The recurrence for the work is $$T_1(n) = 9T_1(n / 3) + \Theta(1) = \Theta(n^2).$$

The recurrence for the span is

$$T_\infty(n) = 5T_\infty(n / 3) + \Theta(1) = \Theta(n^{\log_3 5}).$$

Therefore, the parallelism is

$$\Theta(n^{2 - \log_3 5}) \approx \Theta(n^{0.535}).$$

c. Similar to the previous part, we can solve the $b^2$ subproblems in $2b - 1$ groups:

$$ \begin{pmatrix} 1 & 2 & 3 & \cdots & b - 2 & b - 1 & b \\ 2 & 3 & 4 & \cdots & b - 1 & b & b + 1 \\ 3 & 4 & 5 & \cdots & b & b + 1 & b + 2 \\ \vdots & \vdots & \vdots & \ddots & \vdots & \vdots & \vdots \\ b - 2 & b - 1 & b & \cdots & 2b - 5 & 2b - 4 & 2b - 3 \\ b - 1 & b & b + 1 & \cdots & 2b - 4 & 2b - 3 & 2b - 2 \\ b & b + 1 & b + 2 & \cdots & 2b - 3 & 2b - 2 & 2b - 1 \end{pmatrix} . $$

The recurrence for the work is

$$T_1(n) = b^2 T_1(n / b) + \Theta(1) = \Theta(n^2).$$

The recurrence for the span is

$$T_\infty(n) = (2b - 1) T_\infty(n / b) + \Theta(1) = \Theta(n^{\log_b (2b - 1)}).$$

The parallelism is

$$\Theta(n^{2 - \log_b (2b - 1)}).$$

As the hint suggests, in order to show that the parallelism must be $o(n)$ for any choice of $b \ge 2$, we need to show that $2 - \log_b (2b - 1)$, which is the exponent of $n$ in the parallelism, is strictly less than $1$ for any choice of $b \ge 2$. Since $b \ge 2$, we know that $2b - 1 > b$, which implies that $\log_b (2b - 1) > \log_b b = 1$. Hence, $2 - \log_b (2b - 1) < 2 - 1 = 1$.

d. The idea behind achieving $\Theta(n / \lg n)$ parallelism is similar to that presented in the previous part, except without recursive division. We will compute $A[1, 1]$ serially, which will enable us to compute entries $A[1, 2]$ and $A[2, 1]$ in parallel, after which we can compute entries $A[1, 3]$, $A[2, 2]$ and $A[3, 1]$ in parallel, and so on.
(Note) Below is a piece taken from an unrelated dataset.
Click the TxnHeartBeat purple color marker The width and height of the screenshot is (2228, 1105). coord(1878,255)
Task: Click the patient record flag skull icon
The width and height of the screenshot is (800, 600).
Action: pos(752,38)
Here is the pseudocode:

 1
 2
 3
 4
 5
 6
 7
 8
 9
10
P-STENCIL(A)
    n = A.rows
    // Calculate all entries on the antidiagonal and above it.
    for i = 1 to n
        parallel for j = 1 to i
            A[i - j + 1, j] = BASE-CASE(A, i - j + 1, j)
    // Calculate all entries below the antidiagonal.
    for i = 2 to n
        parallel for j = i to n
            A[n + i - j, j] = BASE-CASE(A, n + i - j, j)
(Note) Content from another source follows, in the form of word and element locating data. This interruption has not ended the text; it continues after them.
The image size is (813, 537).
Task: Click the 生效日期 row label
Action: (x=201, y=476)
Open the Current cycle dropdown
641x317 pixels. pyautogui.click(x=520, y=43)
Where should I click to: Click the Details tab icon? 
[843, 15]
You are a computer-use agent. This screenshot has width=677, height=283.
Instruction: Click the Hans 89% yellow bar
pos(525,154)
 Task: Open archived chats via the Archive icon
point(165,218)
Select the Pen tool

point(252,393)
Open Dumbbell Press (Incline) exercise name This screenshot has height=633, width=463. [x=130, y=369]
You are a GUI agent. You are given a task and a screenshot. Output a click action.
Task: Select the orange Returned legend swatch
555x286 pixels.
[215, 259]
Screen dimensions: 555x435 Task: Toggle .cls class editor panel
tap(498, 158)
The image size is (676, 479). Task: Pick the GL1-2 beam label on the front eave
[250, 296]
For each value of index $i$ of the first serial for loop, the inner loop iterates $i$ times, doing constant work in each iteration. Because index $i$ ranges from $1$ to $n$ in the first for loop, we require $\Theta(1 + 2 + \cdots + n) = \Theta(n^2)$ work to calculate all entries on the antidiagonal and above it. For each value of index $i$ of the second serial for loop, the inner loop iterates $n - i + 1$ times, doing constant work in each iteration. Because index $i$ ranges from $2$ to $n$ in the second for loop, we require $\Theta((n - 1) + (n - 2) + \cdots + 1) = \Theta(n^2)$ work to calculate all entries on the antidiagonal and above it. Therefore, the work of $\text{P-STENCIL}$ is $T_1(n) = \Theta(n^2)$.
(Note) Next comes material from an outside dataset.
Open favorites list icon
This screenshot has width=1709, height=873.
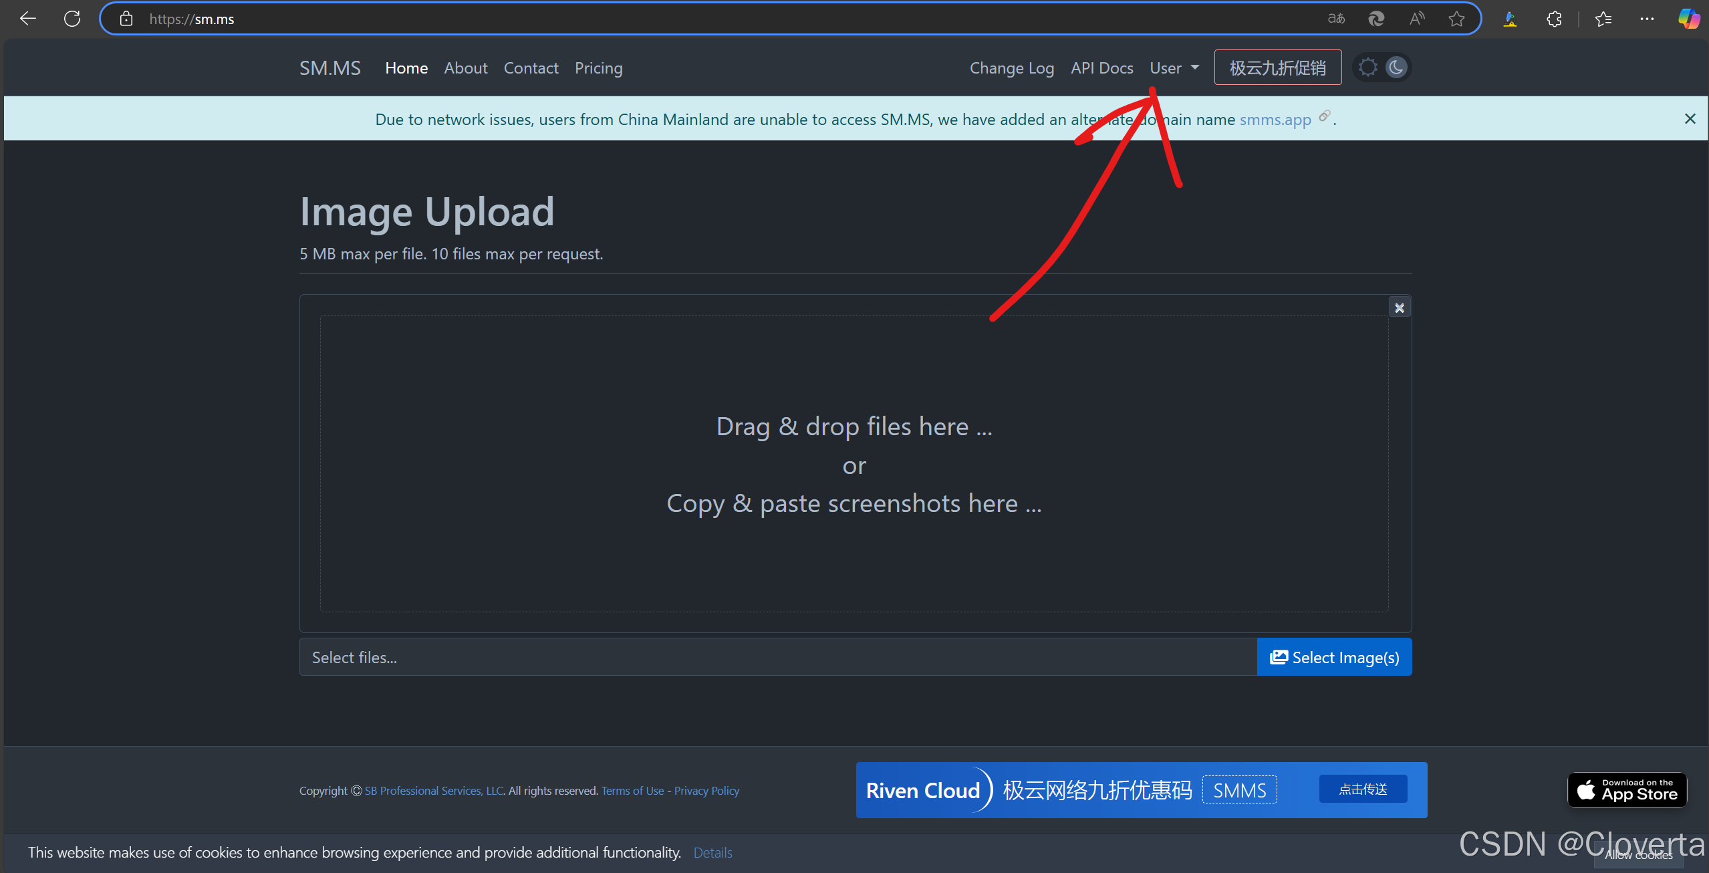1603,19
Note that both for loops in $\text{P-STENCIL}$, which execute parallel for loops within, are serial. Therefore, in order to calculate the span of $\text{P-STENCIL}$, we must add the spans of all the parallel for loops. Given that any parallel for loop in $\text{P-STENCIL}$ does constant work in each iteration, the span of a parallel for loop with $n'$ iterations is $\Theta(\lg n')$. Hence,

$$ \begin{aligned} T_\infty(n) & = \Theta((\lg 1 + \lg 2 + \cdots + \lg n) + (\lg(n - 1) + \cdots + 1)) \\ & = \Theta(\lg(n!) + \lg(n - 1)!) \\ & = \Theta(n\lg n), \end{aligned} $$

giving us $\Theta(n / \lg n)$ parallelism.